— START Provided records —

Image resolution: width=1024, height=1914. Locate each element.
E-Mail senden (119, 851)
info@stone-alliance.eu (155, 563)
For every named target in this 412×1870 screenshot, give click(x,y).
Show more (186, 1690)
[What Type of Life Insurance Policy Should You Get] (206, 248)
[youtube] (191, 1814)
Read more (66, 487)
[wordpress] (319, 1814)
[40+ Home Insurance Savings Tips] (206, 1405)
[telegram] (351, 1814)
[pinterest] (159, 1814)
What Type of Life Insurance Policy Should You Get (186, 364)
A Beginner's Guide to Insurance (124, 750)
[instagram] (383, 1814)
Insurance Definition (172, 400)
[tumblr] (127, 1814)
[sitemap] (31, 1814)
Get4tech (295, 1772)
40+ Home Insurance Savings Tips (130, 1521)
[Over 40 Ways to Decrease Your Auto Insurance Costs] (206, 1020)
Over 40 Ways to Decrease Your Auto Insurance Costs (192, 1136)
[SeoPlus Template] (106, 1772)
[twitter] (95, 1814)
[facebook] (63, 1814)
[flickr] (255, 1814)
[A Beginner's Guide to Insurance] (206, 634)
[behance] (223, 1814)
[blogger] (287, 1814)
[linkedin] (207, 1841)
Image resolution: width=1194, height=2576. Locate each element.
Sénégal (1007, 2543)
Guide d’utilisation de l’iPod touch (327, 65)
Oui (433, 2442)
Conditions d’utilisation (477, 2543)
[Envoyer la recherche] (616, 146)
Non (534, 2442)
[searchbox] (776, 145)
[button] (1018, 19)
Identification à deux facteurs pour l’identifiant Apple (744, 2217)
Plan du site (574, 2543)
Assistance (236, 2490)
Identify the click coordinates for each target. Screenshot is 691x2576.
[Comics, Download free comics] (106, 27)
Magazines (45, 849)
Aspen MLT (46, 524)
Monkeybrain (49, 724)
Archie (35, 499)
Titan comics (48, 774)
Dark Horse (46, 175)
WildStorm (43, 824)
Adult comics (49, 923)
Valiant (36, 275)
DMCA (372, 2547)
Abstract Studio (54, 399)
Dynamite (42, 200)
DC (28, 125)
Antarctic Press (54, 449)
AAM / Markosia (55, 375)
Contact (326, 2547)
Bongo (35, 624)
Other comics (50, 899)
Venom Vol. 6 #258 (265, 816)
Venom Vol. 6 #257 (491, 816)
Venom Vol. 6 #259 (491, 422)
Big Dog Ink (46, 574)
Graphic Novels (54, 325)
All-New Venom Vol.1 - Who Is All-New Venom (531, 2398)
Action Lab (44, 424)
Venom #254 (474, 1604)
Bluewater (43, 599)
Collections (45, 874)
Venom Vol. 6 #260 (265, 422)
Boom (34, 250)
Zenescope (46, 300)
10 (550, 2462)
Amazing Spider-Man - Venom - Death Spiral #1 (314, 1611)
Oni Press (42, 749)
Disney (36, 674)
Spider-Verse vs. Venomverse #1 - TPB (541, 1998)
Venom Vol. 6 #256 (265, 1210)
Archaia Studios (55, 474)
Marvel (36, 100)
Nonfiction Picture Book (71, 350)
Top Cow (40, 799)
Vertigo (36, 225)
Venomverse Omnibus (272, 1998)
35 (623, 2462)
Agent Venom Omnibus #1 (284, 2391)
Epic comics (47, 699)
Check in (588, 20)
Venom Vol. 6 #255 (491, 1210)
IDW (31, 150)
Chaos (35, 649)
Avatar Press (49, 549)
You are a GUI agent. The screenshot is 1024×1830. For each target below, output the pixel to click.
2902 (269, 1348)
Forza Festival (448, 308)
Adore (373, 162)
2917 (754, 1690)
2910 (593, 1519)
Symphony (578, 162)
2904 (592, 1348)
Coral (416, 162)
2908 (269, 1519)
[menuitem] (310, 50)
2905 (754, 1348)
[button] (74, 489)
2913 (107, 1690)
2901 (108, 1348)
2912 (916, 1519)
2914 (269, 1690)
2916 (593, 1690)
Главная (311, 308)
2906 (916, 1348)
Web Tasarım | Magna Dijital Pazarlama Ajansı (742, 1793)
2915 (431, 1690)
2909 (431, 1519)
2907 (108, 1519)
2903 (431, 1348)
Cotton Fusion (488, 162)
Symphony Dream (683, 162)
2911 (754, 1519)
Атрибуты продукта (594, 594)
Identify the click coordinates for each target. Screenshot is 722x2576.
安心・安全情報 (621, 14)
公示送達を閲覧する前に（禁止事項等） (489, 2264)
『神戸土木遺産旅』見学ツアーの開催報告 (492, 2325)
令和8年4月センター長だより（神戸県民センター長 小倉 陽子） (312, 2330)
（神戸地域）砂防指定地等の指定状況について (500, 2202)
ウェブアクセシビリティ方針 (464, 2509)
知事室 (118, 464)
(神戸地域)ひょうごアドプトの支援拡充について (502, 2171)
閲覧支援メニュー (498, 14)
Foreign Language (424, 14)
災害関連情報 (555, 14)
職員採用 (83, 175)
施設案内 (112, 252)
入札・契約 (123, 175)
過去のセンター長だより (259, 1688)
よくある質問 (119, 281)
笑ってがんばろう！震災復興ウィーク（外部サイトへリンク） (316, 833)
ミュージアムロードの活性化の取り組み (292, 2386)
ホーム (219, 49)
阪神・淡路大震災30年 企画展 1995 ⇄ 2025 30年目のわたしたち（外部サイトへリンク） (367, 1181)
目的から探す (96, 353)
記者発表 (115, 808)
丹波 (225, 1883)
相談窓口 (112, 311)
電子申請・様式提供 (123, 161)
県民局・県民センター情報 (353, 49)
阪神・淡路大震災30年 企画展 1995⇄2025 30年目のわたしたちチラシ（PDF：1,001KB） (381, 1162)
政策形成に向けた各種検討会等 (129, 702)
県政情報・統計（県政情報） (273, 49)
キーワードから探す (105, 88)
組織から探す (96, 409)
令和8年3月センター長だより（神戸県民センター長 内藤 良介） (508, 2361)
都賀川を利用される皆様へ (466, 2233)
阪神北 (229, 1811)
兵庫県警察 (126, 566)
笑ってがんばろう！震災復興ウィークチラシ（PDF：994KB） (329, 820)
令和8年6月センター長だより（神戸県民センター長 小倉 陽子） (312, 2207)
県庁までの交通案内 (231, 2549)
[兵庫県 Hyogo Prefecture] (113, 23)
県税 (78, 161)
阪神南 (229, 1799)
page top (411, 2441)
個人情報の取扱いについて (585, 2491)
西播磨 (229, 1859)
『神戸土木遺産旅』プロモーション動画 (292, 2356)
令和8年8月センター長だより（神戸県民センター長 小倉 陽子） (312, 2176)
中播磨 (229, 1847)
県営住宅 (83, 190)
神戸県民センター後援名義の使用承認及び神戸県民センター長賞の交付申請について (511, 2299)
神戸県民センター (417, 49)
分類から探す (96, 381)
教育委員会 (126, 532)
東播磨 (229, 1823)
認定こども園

— END Provided records —

• Directions: Could you return, unchanged, the lines of the listing from the line with "Symphony (578, 162)" to the line with "過去のセンター長だより (259, 1688)", both included?

• Solution to the exercise:
Symphony (578, 162)
2904 (592, 1348)
Coral (416, 162)
2908 (269, 1519)
[menuitem] (310, 50)
2905 (754, 1348)
[button] (74, 489)
2913 (107, 1690)
2901 (108, 1348)
2912 (916, 1519)
2914 (269, 1690)
2916 (593, 1690)
Главная (311, 308)
2906 (916, 1348)
Web Tasarım | Magna Dijital Pazarlama Ajansı (742, 1793)
2915 (431, 1690)
2909 (431, 1519)
2907 (108, 1519)
2903 (431, 1348)
Cotton Fusion (488, 162)
Symphony Dream (683, 162)
2911 (754, 1519)
Атрибуты продукта (594, 594)
Identify the click coordinates for each target. Screenshot is 722x2576.
安心・安全情報 (621, 14)
公示送達を閲覧する前に（禁止事項等） (489, 2264)
『神戸土木遺産旅』見学ツアーの開催報告 (492, 2325)
令和8年4月センター長だより（神戸県民センター長 小倉 陽子） (312, 2330)
（神戸地域）砂防指定地等の指定状況について (500, 2202)
ウェブアクセシビリティ方針 (464, 2509)
知事室 (118, 464)
(神戸地域)ひょうごアドプトの支援拡充について (502, 2171)
閲覧支援メニュー (498, 14)
Foreign Language (424, 14)
災害関連情報 (555, 14)
職員採用 (83, 175)
施設案内 (112, 252)
入札・契約 (123, 175)
過去のセンター長だより (259, 1688)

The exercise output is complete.